Siem Reap Province, Cambodia, November, 2016: It’s a hot and humid day in Yeang village as 11-year-old Sovann* bikes home from school down a dusty lane. In a white shirt and dark pants, the Grade 3 student looks like the average Cambodian schoolchild. But tragedy struck Sovann and his younger brother, Sambath’s*, life in 2014. During a domestic dispute, their mother was killed by their father. With the father now in jail, the boys’ grandparents have stepped in to care for the children.

Sovann was born in Yeang, a village about 45 kilometers from the provincial capital of Siem Reap, in 2005. Sambath arrived in 2009. Soon after the younger boy’s birth, their parents, farmers who struggled to support their family with a small plot of land, crossed the border to Thailand in search of better paying jobs. They worked in construction, under difficult conditions, taking the two boys with them. This is a choice many Cambodians make, in the hopes of more money and a more secure future.

Though Sovann and Sambath stayed with their parents, they did not have access to many of the basic rights of childhood, such as proper, regular health care and schooling. The two boys stayed with their parents until 2012, when they brought Sovann home to live with his grandparents so he could go to school. His mother and father returned to Thailand.

In 2013, a car accident left Chap Chruok, Sovann’s father, with serious wounds on his face. The couple returned home for treatment, spending their hard-earned money on medical bills. As his condition worsened, Chruok began drinking alcohol. He and his wife argued daily, often violently. One day in 2014, he took her life.

The boys were taken in by their grandparents. The elderly couple’s main income is from the rice they produce on their one hectare of land, yielding 600 kilogrammes a year. Even with support from their other children, the grandparents struggled to care of the boys.

But the Commune Council has stepped in to help.

“The Commune Council has provided relief in times of emergency, like sleeping mats, blankets and mosquito nets and food. My grandsons also received school uniforms and learning materials from the commune,” says the grandfather. With the help of the commune, they also received an ID Poor card so all members of the family can receive medical service free at the nearest health centre and hospital.

UNICEF has worked with commune councils in Cambodian villages like Yeang since 2011 to introduce social services that directly benefit the most vulnerable children and women.

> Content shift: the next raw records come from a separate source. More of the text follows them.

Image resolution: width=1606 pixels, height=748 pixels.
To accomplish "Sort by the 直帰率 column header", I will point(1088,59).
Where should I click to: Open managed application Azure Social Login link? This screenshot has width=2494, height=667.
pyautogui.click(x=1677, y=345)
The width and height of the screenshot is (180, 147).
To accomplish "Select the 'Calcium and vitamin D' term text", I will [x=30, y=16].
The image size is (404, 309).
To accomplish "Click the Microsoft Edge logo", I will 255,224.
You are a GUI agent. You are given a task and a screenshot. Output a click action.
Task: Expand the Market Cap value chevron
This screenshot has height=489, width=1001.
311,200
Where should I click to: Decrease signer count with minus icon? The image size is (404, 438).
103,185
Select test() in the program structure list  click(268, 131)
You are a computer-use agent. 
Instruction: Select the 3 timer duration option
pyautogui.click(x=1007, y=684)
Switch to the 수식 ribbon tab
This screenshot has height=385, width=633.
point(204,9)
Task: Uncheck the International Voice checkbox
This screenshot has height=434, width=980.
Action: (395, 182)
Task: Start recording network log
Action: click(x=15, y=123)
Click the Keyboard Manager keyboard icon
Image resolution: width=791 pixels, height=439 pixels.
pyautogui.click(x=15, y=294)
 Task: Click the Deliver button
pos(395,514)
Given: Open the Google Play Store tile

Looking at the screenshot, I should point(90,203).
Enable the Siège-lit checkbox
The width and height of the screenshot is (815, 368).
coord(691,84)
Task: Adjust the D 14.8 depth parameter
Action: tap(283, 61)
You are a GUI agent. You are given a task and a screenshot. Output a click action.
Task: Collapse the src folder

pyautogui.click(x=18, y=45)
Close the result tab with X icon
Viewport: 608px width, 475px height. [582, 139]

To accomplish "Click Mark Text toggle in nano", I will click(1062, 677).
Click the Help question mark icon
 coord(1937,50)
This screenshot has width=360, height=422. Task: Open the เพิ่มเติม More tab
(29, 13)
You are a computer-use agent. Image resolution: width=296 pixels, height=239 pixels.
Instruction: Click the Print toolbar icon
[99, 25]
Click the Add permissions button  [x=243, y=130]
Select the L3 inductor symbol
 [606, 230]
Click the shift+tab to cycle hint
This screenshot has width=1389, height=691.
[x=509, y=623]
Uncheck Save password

By providing training on social services delivery and an initial budget, UNICEF is assisting the communes in changing traditional ways of spending: in Yeang, rather than committing all funds to infrastructural projects like new roads, the Commune Council is now channeling support to social services for the most vulnerable community members.

This assistance enables Sovann and Sambath’s grandparents to properly care for the boys.

The grandmother is happy that the two boys are growing quickly, performing well at school and living happily in the family. She was initially hesitant to care for the boys considering her and her husband’s age. “Some people in the village told me about the orphanage in Siem Reap town and I was interested in sending them there. However, the boys did not want to leave us and we felt great pity for them. We then decided not to separate them from their family.”

Many children in Cambodia are unnecessarily placed in residential care, fueling a proliferation of ‘orphanages’ that has grown dramatically over the last years. However, children have the right to be cared for and to grow up in a loving and caring family environment whenever possible. That’s why it is important to support vulnerable families so they are better able to provide for their children and to keep children within their community and family.

The grandmother’s understanding about the importance of family care has been further sharpened by awareness and support from the Commune Council about the disadvantages of sending children to live in residential care. With UNICEF guidance, the council has implemented a practice that any family who wants to send a child to an institution must first meet with the commune chief and get his/her approval. This is a measure to prevent unnecessary separation of children from their families and promote family and community care.

With this local support network, Sovann is performing very well at school. He currently ranks third out of 30 students in his class. He has made good friends and gets along well with his classmates and neighbours. His dream is to be a teacher when he grows up.

*Names have been changed to protect identities.